CARTAGINE,
L’assedio si conclude,
Scipione Emiliano espugna la città
Roma-
Ieri è giunta la notizia della distruzione di Cartegine, dopo 3 anni di assedio
il nostro esercito è riuscito finalmente a varcare le mura della città. Dopo 6
giorni e 6 notti di combattimenti, i romani hanno isolato circa 50.000 abitanti
sull'altura di Byrsa. Il settimo giorno
la cittadella si è arresa dopo che il
comandante Lelio era
riuscito a sfondare le mura settentrionali
della città dirigendosi verso la piazza del mercato.
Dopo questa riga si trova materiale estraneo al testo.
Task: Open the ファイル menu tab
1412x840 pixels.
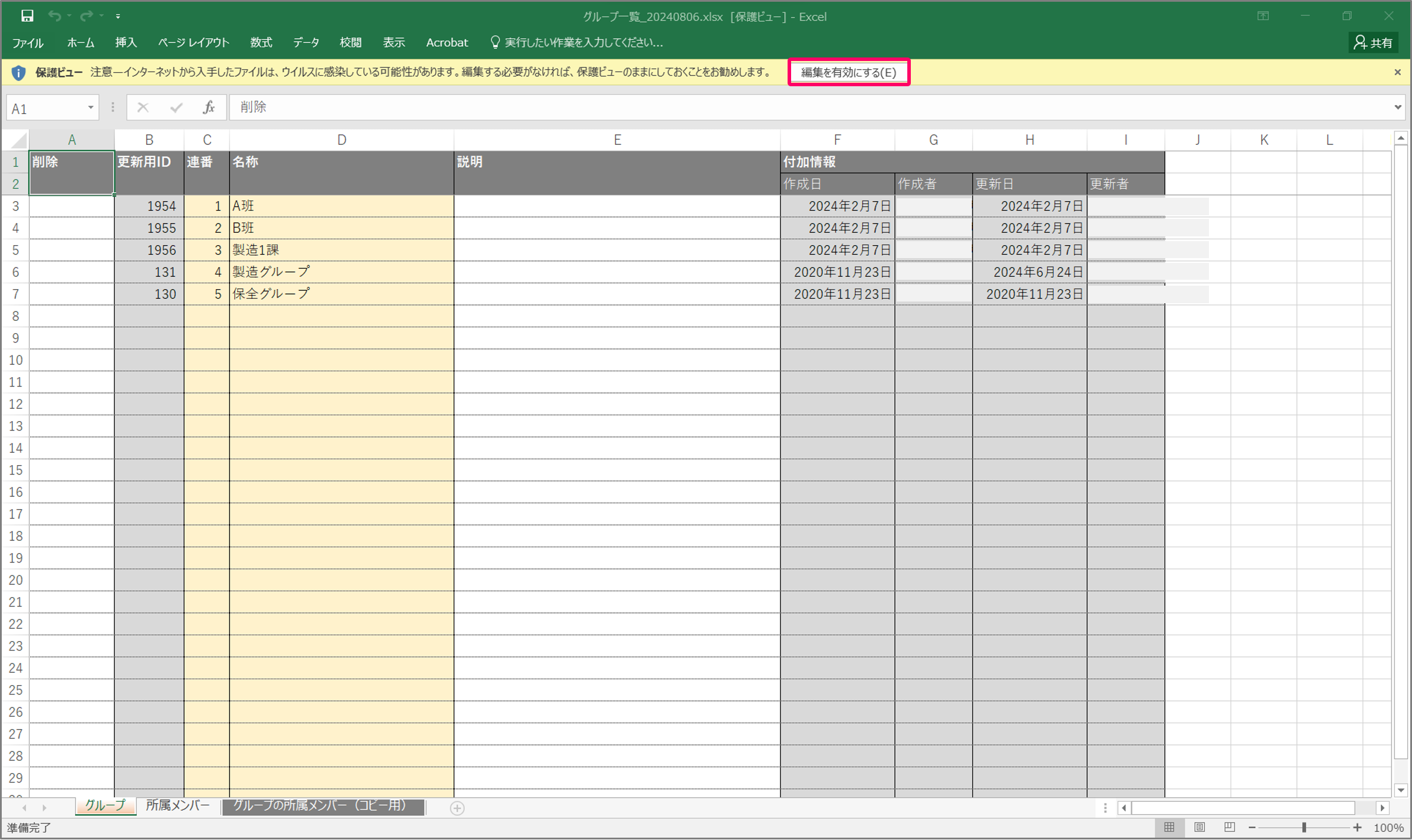Action: [x=28, y=42]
Malgrado Emiliano
volesse risparmiare la città, il Senato ne ha ordinato la distruzione dalle
fondamenta, così l'incendio appiccato
dai Romani è divampato per più di dieci giorni sulla città di Cartagine. Sul
luogo maledetto è stato passato l'aratro e nei solchi è stato sparso del sale.
Alcuni cittadini hanno invocato pietà riconoscendo la potenza di Roma mentre
coloro che si erano ribellati, anche dopo
l’assedio, con le armi sono stati puniti con la morte. Cartagine diventerà la
nuova provincia dell’Africa. Le città che avevano sostenuto militarmente la
ribellione, subiranno la stessa sorte di Cartagine: la distruzione. Mentre
Utica che si era arresa alla supremazia romana fin dall’inizio verrà
risparmiata. Massinissa riceverà concessioni territoriali per il sostegno dato
allo Stato romano. Così si conclude uno scontro iniziato quasi 120 anni fa e si
apre un periodo di pace e di dominio economico su tutto il Mediterraneo libero
dai concorrenti. I messaggeri hanno annunciato che tra qualche giorno Scipione
Emiliano e il suo esercito vittorioso rientreranno nella capitale.